Notable tunes on Freedom's Road include "Jim Crow" -- a duet with legendary folk icon Joan Baez and another song about racism -- "Heaven Is A Lonely Place," the acoustically arranged "Rural Route," and the scorching opener "Someday," which was the album's second single.
Mellencamp most recently played at the "Boston Pops Fireworks Spectacular" on July 4th, 2007, performing "Our Country" and "R.O.C.K in the USA" with the Boston Pops Orchestra in a show that was telecast live on the CBS television network.
In the summer of 2007, Mellencamp has been completing a musical with legendary horror author Stephen King, entitled Ghost Brothers of Darkland County, which has been in the works since 2000. He will be heading out on tour this fall for the first time since the spring of 2006. The first leg of the jaunt kicks off Oct. 26 in Terre Haute, Ind. and finishes up on Nov. 15 in St. Louis, Mo. The second leg is expected to begin in early December.
On August 13, 2007, Mellencamp began recording his next album -- the 18th album of original material, and 22nd overall, in his legendary career. The record is being produced by T-Bone Burnett. The first song with video from this yet to be titled album, called "Jena", was introduced on his web site. Mellencamp decided to release the video because of the newsworthy subject matter of the song.Jena has already received a bit of anger from Jena's mayor saying that the song is not true about the racism, hatred, and the justice, and he called the video inflammory.

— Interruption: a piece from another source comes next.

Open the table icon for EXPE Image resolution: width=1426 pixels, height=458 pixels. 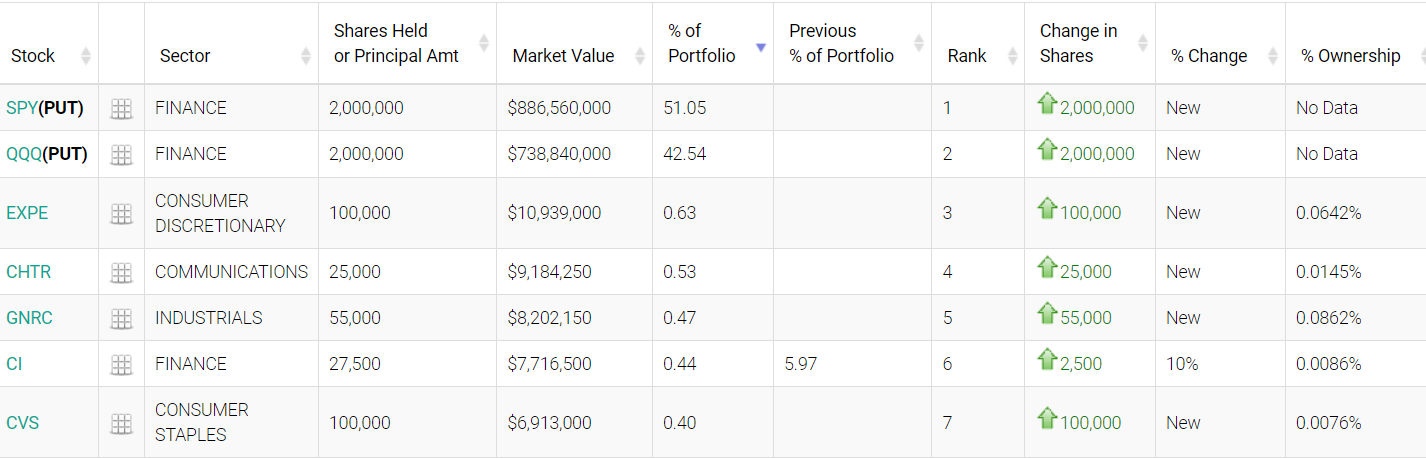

Mellencamp performed his 1985 uberhit "Small Town" on NBC on September 6, 2007, as part of the NFL Kickoff before the opening game of the 2007 NFL season between the Indianapolis Colts and New Orleans Saints. Three nights later in New York City at the annual Farm Aid benefit concert, Mellencamp unveiled two new songs, "Troubled Land" and "If I Die Sudden," that are expected to be included on the album he's working on with Burnett. Mellencamp wrote 18 songs in 15 days for the new record, which is still untitled and doesn't have a release date. He's expected to play these and perhaps more new tracks from his new album during his fall tour along with some other rarely-played songs from his catalog and his crowd-pleasing hits.
Mellencamp has had a brief career as an actor, appearing in four films: Falling from Grace (which he also directed) (1992), Madison (2001), After Image (2001), and Lone Star State of Mind (2002). John's older brother Joe Mellencamp appears in Falling from Grace as the bandleader during the country club scene.
Mellencamp lives in Bloomington, Indiana and has been married to former supermodel Elaine Irwin since September 5, 1992. Mellencamp has five children from his three marriages: Michelle from his first marriage; daughters Teddi Jo and Justice from his second wife; and sons Hud and Speck from his current marriage. Mellencamp is known to be a big fan of Indiana University Basketball and is regularly seen in attendance at home games. He and his family are also spotted regularly in the Bloomington community when he is at home.